Business Recorder (28/01/2026) - ISLAMABAD: The Ministry of Commerce is reportedly weighing the potential impact of the India–European Union (EU) Free Trade Agreement (FTA) on Pakistan’s exports to EU member states.

Well-informed sources told Business Recorder that Pakistan’s embassy in Brussels has shared its analysis of the likely implications of the India–EU trade deal with the government.

“Textiles and garment sector of India will get tariff relief, which are likely to make our exports more competitive.

However, it will take at least another year for the deal to take effect. Our textile exports might get diverted to US due to favourable tariff treatment. Currently India is subjected to almost 10 percent tariff on textiles while we enjoy zero tariff under GSP+,” said an insider.

READ MORE: Dar urges EU firms to exploit Pakistan’s investment potential

The deal is likely to face opposition from EU s civil society if EU lowers its guard on “sustainability” related issues like environment and labour rights

Pakistan Textile Council (PTC) Chairman Fawad Anwar has expressed serious concern over the agreement’s repercussions for Pakistan’s export-oriented textile and apparel sector, warning that the country’s already fragile competitiveness in the EU market now faces an existential threat.

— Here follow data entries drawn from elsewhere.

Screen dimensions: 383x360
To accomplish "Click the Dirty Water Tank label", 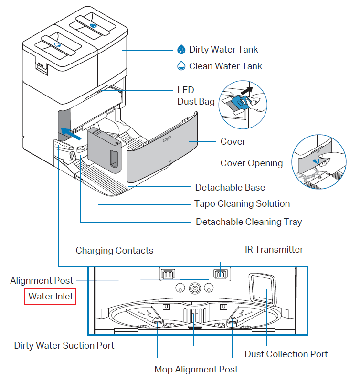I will (x=223, y=50).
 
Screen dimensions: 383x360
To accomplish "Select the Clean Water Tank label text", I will (x=225, y=66).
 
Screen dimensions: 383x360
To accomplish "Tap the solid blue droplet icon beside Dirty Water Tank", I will (x=181, y=50).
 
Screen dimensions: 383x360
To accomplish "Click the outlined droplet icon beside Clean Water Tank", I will (x=181, y=66).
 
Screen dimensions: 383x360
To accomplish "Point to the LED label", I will (x=185, y=90).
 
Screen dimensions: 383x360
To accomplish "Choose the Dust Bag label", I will (x=196, y=102).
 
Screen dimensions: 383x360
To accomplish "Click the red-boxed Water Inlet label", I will (x=51, y=297).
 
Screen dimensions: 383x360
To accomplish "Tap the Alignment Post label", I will (x=42, y=281).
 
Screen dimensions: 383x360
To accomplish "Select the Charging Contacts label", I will (x=115, y=251).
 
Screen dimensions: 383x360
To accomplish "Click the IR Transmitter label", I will (x=274, y=250).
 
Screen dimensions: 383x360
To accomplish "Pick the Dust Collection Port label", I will (x=286, y=354).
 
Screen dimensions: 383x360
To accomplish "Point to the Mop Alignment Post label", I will (x=196, y=369).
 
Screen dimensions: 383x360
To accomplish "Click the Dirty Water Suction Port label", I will (x=64, y=345).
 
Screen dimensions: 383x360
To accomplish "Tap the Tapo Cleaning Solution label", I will (x=242, y=204).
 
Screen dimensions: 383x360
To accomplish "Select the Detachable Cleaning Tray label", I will (x=249, y=222).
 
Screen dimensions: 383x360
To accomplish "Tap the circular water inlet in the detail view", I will (x=194, y=288).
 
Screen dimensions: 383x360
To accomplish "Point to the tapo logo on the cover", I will (x=167, y=140).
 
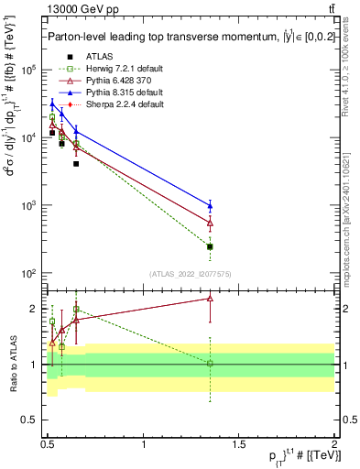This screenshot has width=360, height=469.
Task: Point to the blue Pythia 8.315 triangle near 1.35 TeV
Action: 211,205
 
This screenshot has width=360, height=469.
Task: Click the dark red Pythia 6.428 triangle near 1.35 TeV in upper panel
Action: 211,223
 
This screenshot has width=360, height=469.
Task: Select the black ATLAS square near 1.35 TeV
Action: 211,246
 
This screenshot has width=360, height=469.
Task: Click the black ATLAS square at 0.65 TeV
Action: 76,164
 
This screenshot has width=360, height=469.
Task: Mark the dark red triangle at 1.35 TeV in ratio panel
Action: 211,298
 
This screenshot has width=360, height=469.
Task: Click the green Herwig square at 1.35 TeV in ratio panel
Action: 211,364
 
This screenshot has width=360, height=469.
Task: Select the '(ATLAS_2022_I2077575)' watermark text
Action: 190,274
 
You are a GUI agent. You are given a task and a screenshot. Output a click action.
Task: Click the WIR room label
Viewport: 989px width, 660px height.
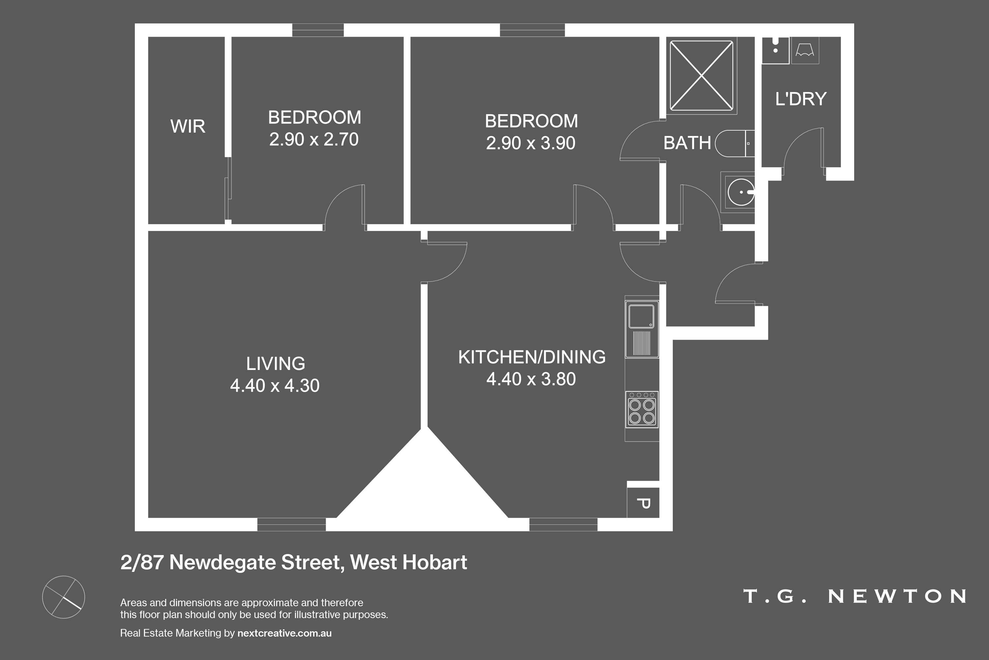188,126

He said Pakistan currently exports approximately USD9 billion worth of goods to the European Union, of which nearly 65 percent consists of value-added textile and apparel products. “Even before the India–EU FTA, Pakistan’s competitive edge over India in the EU market was extremely thin and largely preference-driven. That narrow margin is now at serious risk,” he cautioned.

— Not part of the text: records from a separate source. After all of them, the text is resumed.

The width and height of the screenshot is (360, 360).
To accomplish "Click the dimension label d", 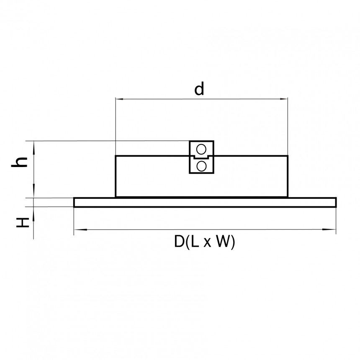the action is (x=199, y=89).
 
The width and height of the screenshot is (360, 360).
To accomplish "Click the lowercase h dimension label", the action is (x=20, y=162).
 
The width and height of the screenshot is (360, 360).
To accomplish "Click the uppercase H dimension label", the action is (x=23, y=222).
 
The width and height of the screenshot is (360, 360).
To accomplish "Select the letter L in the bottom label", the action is (x=195, y=242).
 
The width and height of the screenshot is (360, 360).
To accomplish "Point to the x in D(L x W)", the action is (x=207, y=243).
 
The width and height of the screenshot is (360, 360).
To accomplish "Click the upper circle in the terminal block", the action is (x=201, y=149).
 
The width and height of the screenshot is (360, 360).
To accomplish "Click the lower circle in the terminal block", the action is (x=201, y=166).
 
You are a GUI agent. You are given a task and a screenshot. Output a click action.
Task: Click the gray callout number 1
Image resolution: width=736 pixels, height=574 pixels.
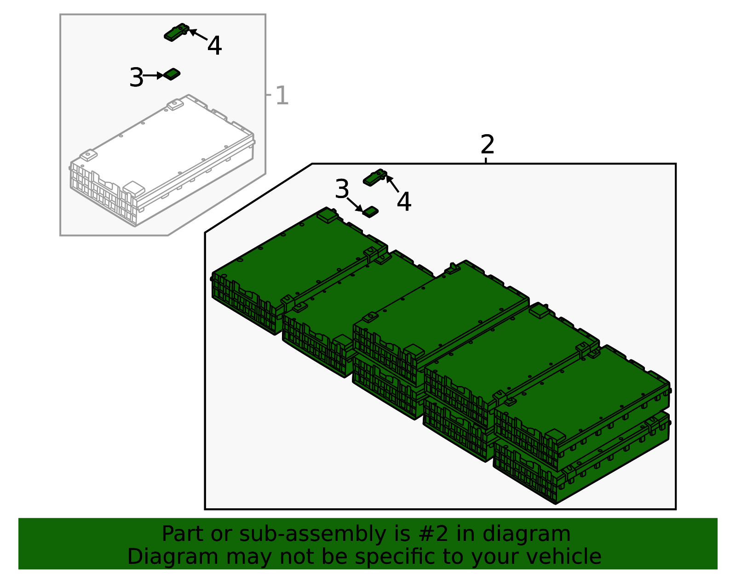[282, 95]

According to recent trade data, Pakistan’s total textile and apparel exports to the EU stood at USD6.2 billion in 2024, only marginally higher than India’s USD5.6 billion. “This gap was never structural,” Anwar noted. “It existed primarily because Pakistan enjoyed preferential access under GSP Plus, while India faced tariffs of up to 12 percent on apparel.”

“With the India–EU FTA granting zero-duty access to Indian garments across all tariff lines, that advantage has effectively disappeared,” he said. “At the same time, Pakistan’s GSP Plus status is under intense scrutiny, with the possibility of stricter conditions or even withdrawal. The combination of these developments places Pakistan’s EU exports in a highly vulnerable position.”

Anwar emphasized that India is now expected to rapidly expand its EU market share, supported not only by tariff elimination but also by lower energy costs, more competitive wage structures, strong support for man-made fibres and aggressive industrial incentive schemes. “In contrast, Pakistan’s exporters are being squeezed by uncompetitive energy tariffs, rising minimum wages disconnected from productivity, and a heavy and complex tax burden,” he added.

He warned that without immediate corrective measures, Pakistan risks losing hard-earned EU market share, particularly in value-added segments such as knitwear, woven apparel and made-ups, which form the backbone of industrial employment and foreign exchange earnings.

“The government must recognize that this is no longer a future risk — it is a present danger,” Anwar stressed. “If critical cost-of-doing-business issues are not urgently addressed, Pakistan’s $9 billion export relationship with the EU could erode rapidly, with severe consequences for jobs, investment and external account stability.”

The Chairman PTC called upon the Government to immediately: (I) Reduce tax incidence on export-oriented manufacturing; (ii) revisit wage policies to align them with productivity and competitiveness; (iii) rationalize industrial energy tariffs to regional benchmarks; and (iv) adopt an export emergency approach focused on retaining EU market share

“Preferential access alone cannot sustain exports,” he said, adding that without decisive domestic reforms, Pakistan will struggle to compete in a post-FTA EU market where efficiency, scale, and cost competitiveness — not sympathy — will determine sourcing decisions.”